• Excerpted data
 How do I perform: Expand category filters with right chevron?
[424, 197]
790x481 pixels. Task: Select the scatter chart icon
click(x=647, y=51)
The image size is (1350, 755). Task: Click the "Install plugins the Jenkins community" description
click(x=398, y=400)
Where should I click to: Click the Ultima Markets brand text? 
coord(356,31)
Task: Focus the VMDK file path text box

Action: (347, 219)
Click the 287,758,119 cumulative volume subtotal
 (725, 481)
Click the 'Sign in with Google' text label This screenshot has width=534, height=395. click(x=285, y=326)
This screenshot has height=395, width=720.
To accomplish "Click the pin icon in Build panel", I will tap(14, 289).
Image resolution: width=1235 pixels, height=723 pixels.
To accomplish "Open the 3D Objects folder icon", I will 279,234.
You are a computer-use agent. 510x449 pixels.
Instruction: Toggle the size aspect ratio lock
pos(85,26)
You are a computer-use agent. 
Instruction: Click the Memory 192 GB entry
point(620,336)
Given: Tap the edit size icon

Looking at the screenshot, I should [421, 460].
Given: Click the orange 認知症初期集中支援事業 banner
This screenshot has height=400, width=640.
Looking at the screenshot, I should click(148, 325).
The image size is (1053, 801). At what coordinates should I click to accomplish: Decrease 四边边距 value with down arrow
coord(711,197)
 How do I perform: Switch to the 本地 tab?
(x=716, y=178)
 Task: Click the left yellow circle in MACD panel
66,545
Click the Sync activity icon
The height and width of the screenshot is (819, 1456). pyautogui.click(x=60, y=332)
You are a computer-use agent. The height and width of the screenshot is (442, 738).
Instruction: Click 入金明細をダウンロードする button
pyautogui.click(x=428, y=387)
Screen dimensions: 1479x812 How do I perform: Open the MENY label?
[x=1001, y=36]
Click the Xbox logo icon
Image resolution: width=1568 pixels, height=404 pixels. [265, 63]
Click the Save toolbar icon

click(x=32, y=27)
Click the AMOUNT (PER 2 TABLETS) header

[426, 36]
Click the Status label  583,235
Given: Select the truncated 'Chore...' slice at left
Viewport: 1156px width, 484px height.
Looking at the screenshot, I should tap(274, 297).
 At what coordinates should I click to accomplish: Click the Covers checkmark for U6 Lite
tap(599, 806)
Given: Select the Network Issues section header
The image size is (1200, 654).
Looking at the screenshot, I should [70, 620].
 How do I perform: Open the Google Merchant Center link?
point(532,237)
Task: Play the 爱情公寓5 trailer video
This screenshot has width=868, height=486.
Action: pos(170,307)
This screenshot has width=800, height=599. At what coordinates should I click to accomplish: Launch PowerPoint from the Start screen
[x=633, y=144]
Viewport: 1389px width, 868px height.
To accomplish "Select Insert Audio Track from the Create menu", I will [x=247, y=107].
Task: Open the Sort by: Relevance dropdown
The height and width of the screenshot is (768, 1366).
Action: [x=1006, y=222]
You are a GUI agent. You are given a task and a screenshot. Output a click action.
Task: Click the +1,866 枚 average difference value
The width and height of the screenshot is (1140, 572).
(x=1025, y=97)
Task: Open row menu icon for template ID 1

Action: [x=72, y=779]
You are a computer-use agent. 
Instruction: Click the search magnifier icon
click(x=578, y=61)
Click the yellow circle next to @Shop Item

• Your goal
Copy the entries exactly, leaving no line out.

• Problem solution
 How do I perform: Expand category filters with right chevron?
[424, 197]
790x481 pixels. Task: Select the scatter chart icon
click(x=647, y=51)
The image size is (1350, 755). Task: Click the "Install plugins the Jenkins community" description
click(x=398, y=400)
Where should I click to: Click the Ultima Markets brand text? 
coord(356,31)
Task: Focus the VMDK file path text box

Action: (347, 219)
Click the 287,758,119 cumulative volume subtotal
 (725, 481)
Click the 'Sign in with Google' text label This screenshot has width=534, height=395. click(x=285, y=326)
This screenshot has height=395, width=720.
To accomplish "Click the pin icon in Build panel", I will tap(14, 289).
Image resolution: width=1235 pixels, height=723 pixels.
To accomplish "Open the 3D Objects folder icon", I will 279,234.
You are a computer-use agent. 510x449 pixels.
Instruction: Toggle the size aspect ratio lock
pos(85,26)
You are a computer-use agent. 
Instruction: Click the Memory 192 GB entry
point(620,336)
Given: Tap the edit size icon

Looking at the screenshot, I should [421, 460].
Given: Click the orange 認知症初期集中支援事業 banner
This screenshot has height=400, width=640.
Looking at the screenshot, I should click(148, 325).
The image size is (1053, 801). At what coordinates should I click to accomplish: Decrease 四边边距 value with down arrow
coord(711,197)
 How do I perform: Switch to the 本地 tab?
(x=716, y=178)
 Task: Click the left yellow circle in MACD panel
66,545
Click the Sync activity icon
The height and width of the screenshot is (819, 1456). pyautogui.click(x=60, y=332)
You are a computer-use agent. The height and width of the screenshot is (442, 738).
Instruction: Click 入金明細をダウンロードする button
pyautogui.click(x=428, y=387)
Screen dimensions: 1479x812 How do I perform: Open the MENY label?
[x=1001, y=36]
Click the Xbox logo icon
Image resolution: width=1568 pixels, height=404 pixels. [265, 63]
Click the Save toolbar icon

click(x=32, y=27)
Click the AMOUNT (PER 2 TABLETS) header

[426, 36]
Click the Status label  583,235
Given: Select the truncated 'Chore...' slice at left
Viewport: 1156px width, 484px height.
Looking at the screenshot, I should tap(274, 297).
 At what coordinates should I click to accomplish: Click the Covers checkmark for U6 Lite
tap(599, 806)
Given: Select the Network Issues section header
The image size is (1200, 654).
Looking at the screenshot, I should [70, 620].
 How do I perform: Open the Google Merchant Center link?
point(532,237)
Task: Play the 爱情公寓5 trailer video
This screenshot has width=868, height=486.
Action: pos(170,307)
This screenshot has width=800, height=599. At what coordinates should I click to accomplish: Launch PowerPoint from the Start screen
[x=633, y=144]
Viewport: 1389px width, 868px height.
To accomplish "Select Insert Audio Track from the Create menu", I will [x=247, y=107].
Task: Open the Sort by: Relevance dropdown
The height and width of the screenshot is (768, 1366).
Action: [x=1006, y=222]
You are a GUI agent. You are given a task and a screenshot. Output a click action.
Task: Click the +1,866 枚 average difference value
The width and height of the screenshot is (1140, 572).
(x=1025, y=97)
Task: Open row menu icon for template ID 1

Action: [x=72, y=779]
You are a computer-use agent. 
Instruction: Click the search magnifier icon
click(x=578, y=61)
Click the yellow circle next to @Shop Item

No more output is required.